■ WHAT THE TASK ASKS
Please edit the records below by replacing "Instruction" with "Command" and leaving everything else as it is. Give the edited records without the pictures.

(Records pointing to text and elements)
------------

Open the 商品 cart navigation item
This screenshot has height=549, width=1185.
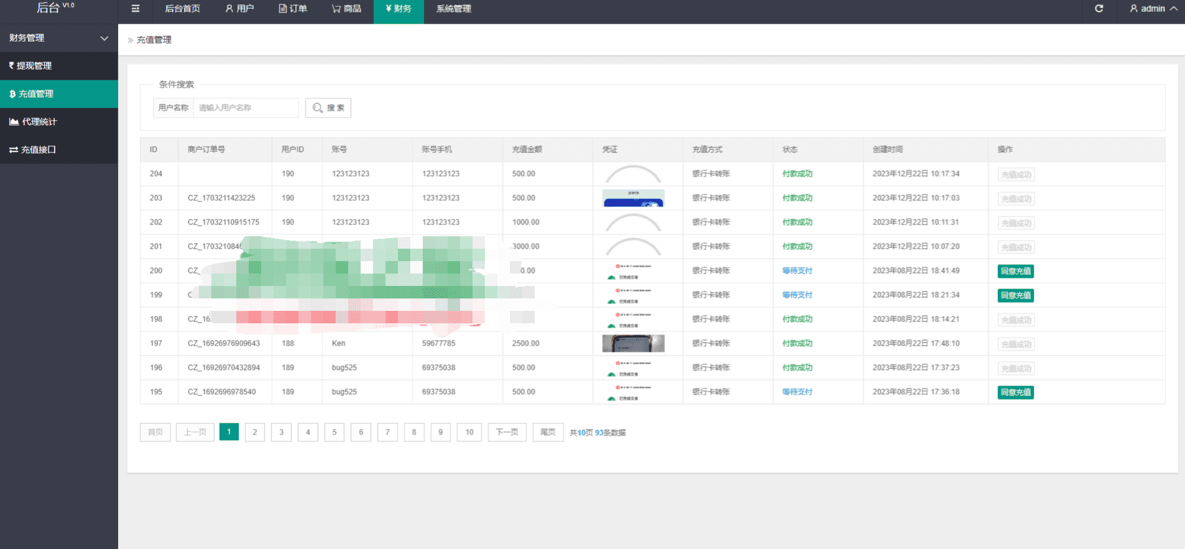click(x=346, y=9)
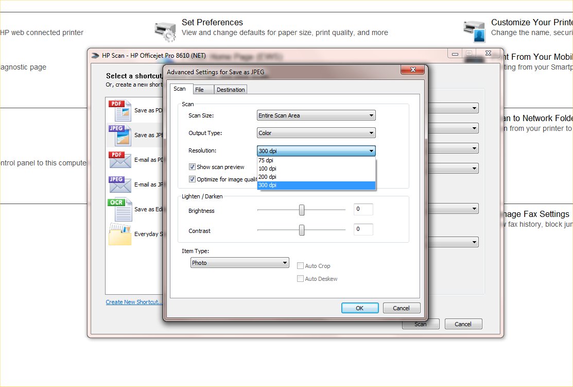This screenshot has height=387, width=573.
Task: Switch to the File tab
Action: (x=199, y=90)
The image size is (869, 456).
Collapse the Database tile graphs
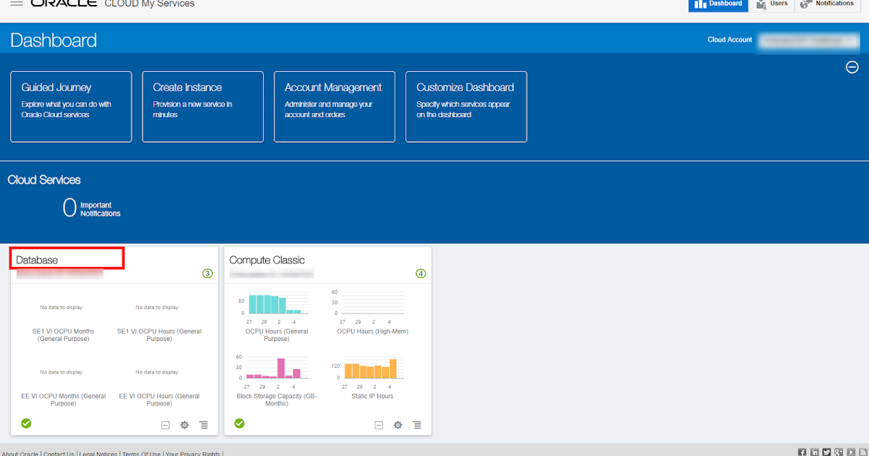(166, 425)
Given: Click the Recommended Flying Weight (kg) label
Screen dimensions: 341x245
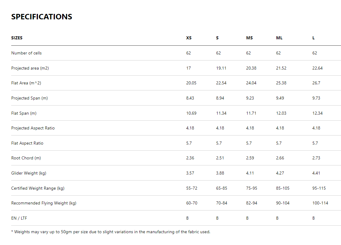Looking at the screenshot, I should click(x=44, y=203).
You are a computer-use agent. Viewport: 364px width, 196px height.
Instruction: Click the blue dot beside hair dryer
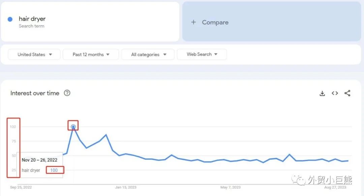pyautogui.click(x=10, y=19)
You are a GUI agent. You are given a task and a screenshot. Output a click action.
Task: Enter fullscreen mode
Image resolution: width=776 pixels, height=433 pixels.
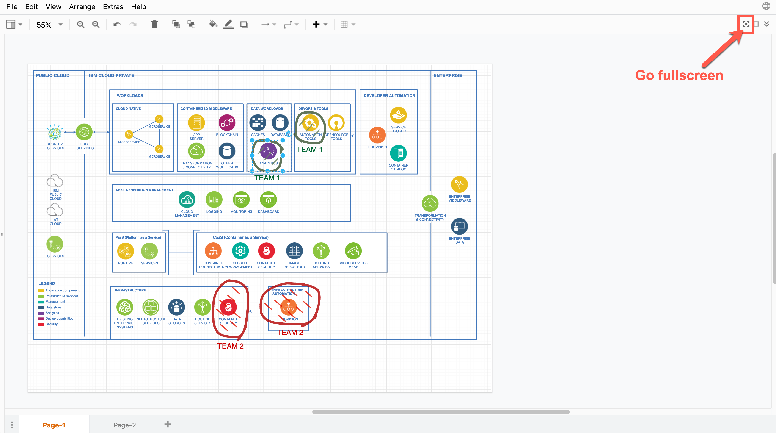746,24
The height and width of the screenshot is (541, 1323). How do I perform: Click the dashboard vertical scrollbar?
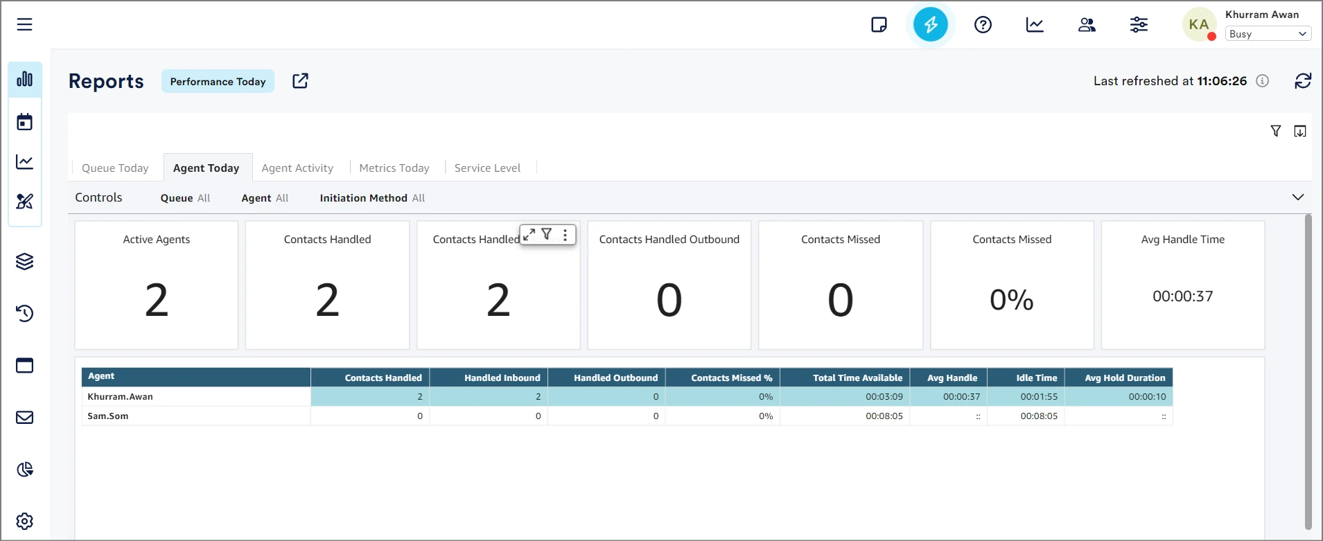1308,371
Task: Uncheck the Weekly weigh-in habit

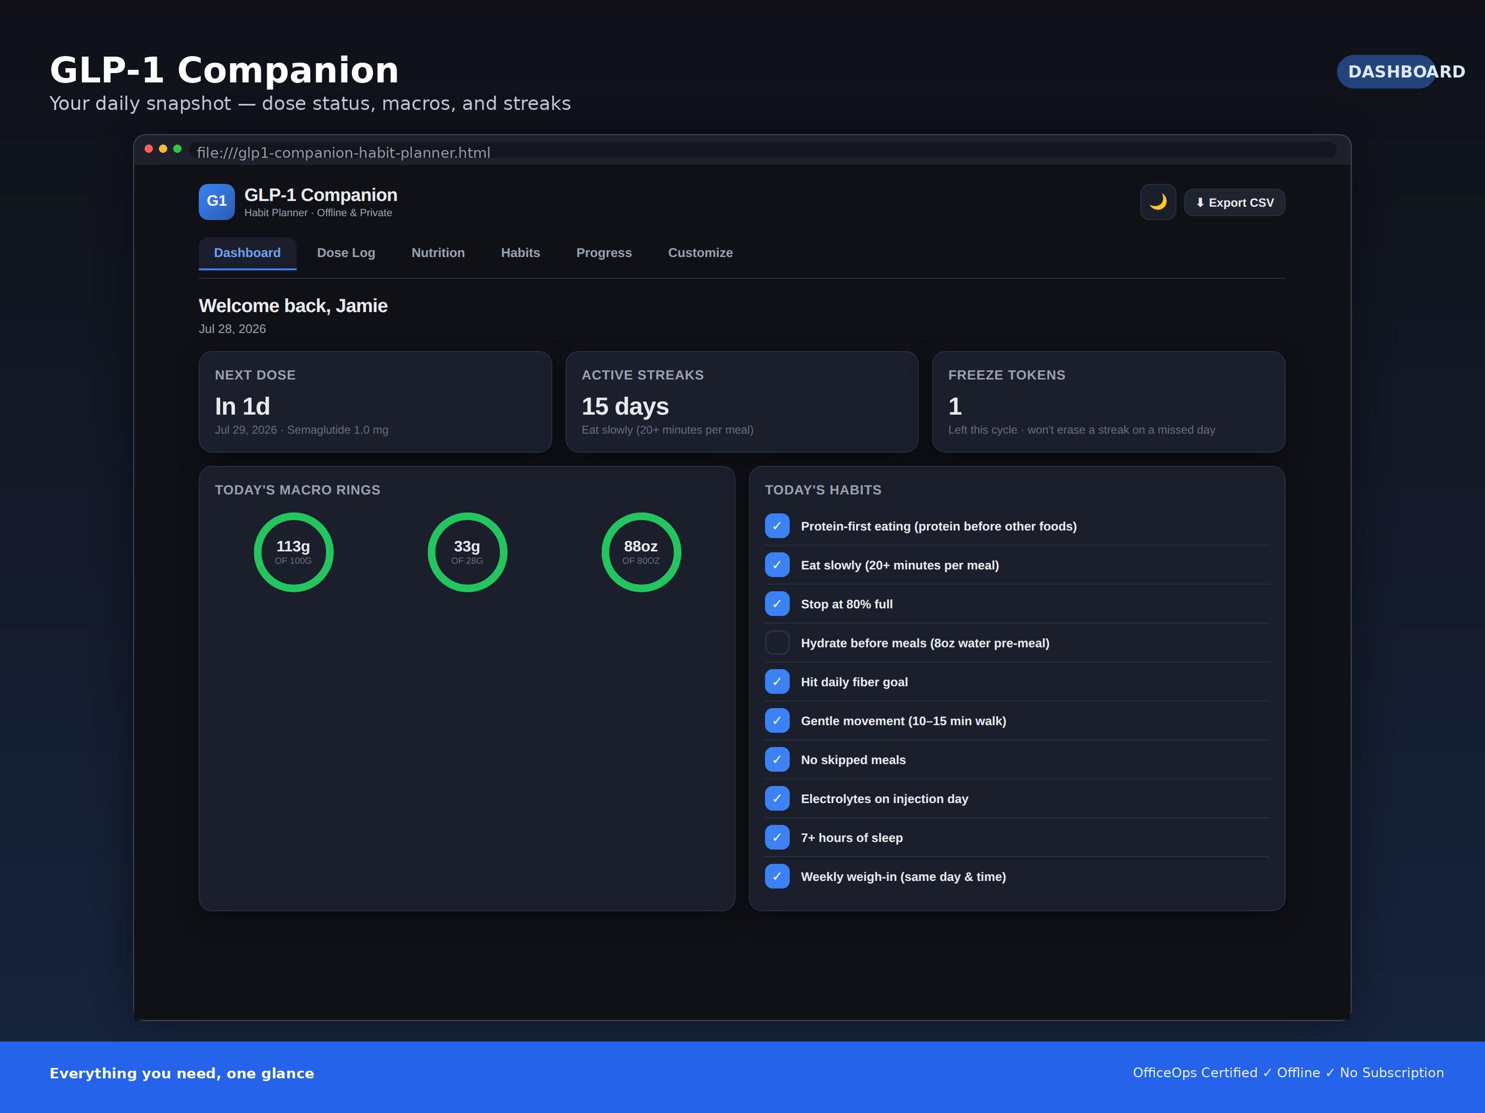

------------

■ RESULT OF THIS EXERCISE
Open the 商品 cart navigation item
This screenshot has height=549, width=1185.
click(x=346, y=9)
This screenshot has height=387, width=573.
Task: Switch to the File tab
Action: (x=199, y=90)
The image size is (869, 456).
Collapse the Database tile graphs
(166, 425)
Given: Click the Recommended Flying Weight (kg) label
Screen dimensions: 341x245
Looking at the screenshot, I should click(x=44, y=203).
You are a computer-use agent. Viewport: 364px width, 196px height.
Command: Click the blue dot beside hair dryer
pyautogui.click(x=10, y=19)
You are a GUI agent. You are given a task and a screenshot. Output a click action.
Task: Enter fullscreen mode
Image resolution: width=776 pixels, height=433 pixels.
746,24
The height and width of the screenshot is (541, 1323). How do I perform: Click the dashboard vertical scrollbar?
1308,371
Task: Uncheck the Weekly weigh-in habit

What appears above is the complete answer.